NORTHAMPTON, Mass. (WWLP) - Governor Deval Patrick's proposal to increase taxes to pay for education and transportation improvements is the kind of thing that can generate a lot of debate at the breakfast table, and that was exactly what happened in Northampton Tuesday morning, but this debate was broadcast live all over the Valley on WHMP radio.
Patrick wants to raise the state's income tax, while lowering the state sales tax in order to generate more revenue to pay for various infrastructure projects. Other funds from the plan would benefit early, regular, and higher education.
Held over breakfast at Sylvester's Restaurant, the forum, called " Higher taxes for higher ed.," brought together three local college officials who support the Governor's plan and two of its opponents. While the proposed transportation improvements were briefly mentioned, the focus was on the governor's ideas for the state's public colleges specifically.
UMass Chancellor Kumble Subbaswamy, Springfield Technical Community College President Ira Rubenzahl, and Greenfield Community College President Robert Pura are backing the proposal, which they say would relieve some of the burden of college costs on students.

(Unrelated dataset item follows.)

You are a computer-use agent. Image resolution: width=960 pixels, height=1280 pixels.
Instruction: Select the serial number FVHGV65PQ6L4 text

Dr. Jay Fleitman, the Chairman of Western Mass Republicans, opposes the tax hike plan, and says that it is part of Patrick's larger vision to expand the role of state government.
Paul Nicolai, the former chairman of Citizens for Limited Taxation said that there is too much waste in the public higher education system as it is, and that more funding will not make the state's colleges better.

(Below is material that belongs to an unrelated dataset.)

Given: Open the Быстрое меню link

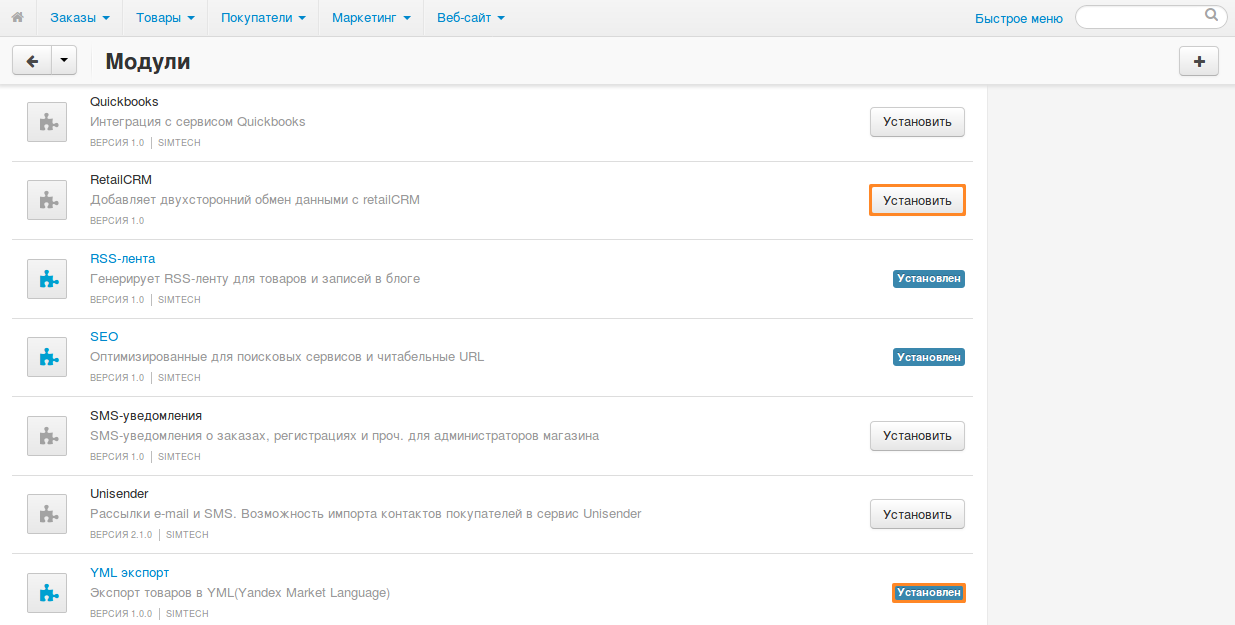Looking at the screenshot, I should coord(1018,18).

"UMass wants to be a world-class institution. As a result, it went out and bought a law school two years ago which we don't need as a public. We've got so many lawyers we don't know what to do with them," said Nicolai, who is an attorney himself.

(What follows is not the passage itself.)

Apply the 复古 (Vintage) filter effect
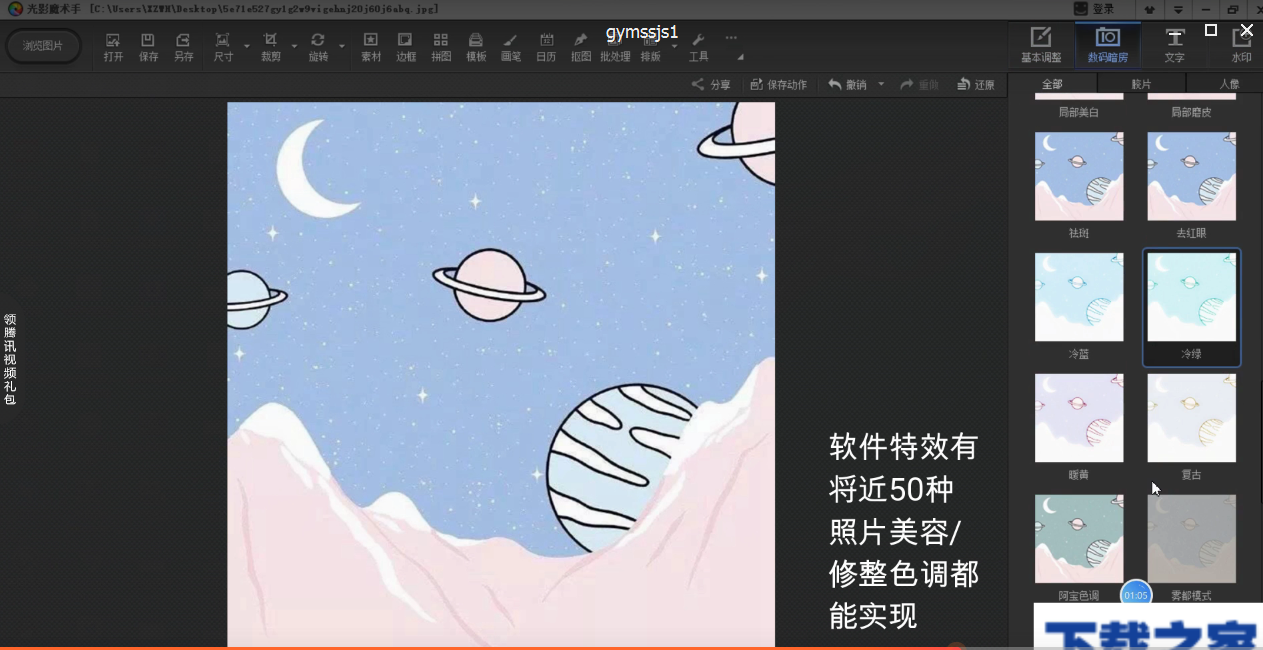Viewport: 1263px width, 650px height. pyautogui.click(x=1191, y=418)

"We don't need a world-class institution to provide access to our children to higher education. What we need is to provide them with the money they need to go there."
Nicolai went further; questioning the need for a public higher education system at all, suggesting instead that the system be privatized. Rubenzahl strongly disagreed, saying that there simply would not be enough space for students in private institutions if public colleges were to be eliminated.
He also said that the public higher education system has been cut deeply since a series of 1998 tax cuts, and that the tax system in the state needs to be reformed to make it fairer.
"This idea that people are paying more taxes today is just not true, and the rich, let's be very clear, the rich are not paying their fair share of taxes," Rubenzahl said.
The fate of the tax proposal is in the hands of the Legislature, which so far has appeared resistant to pass any major tax increase.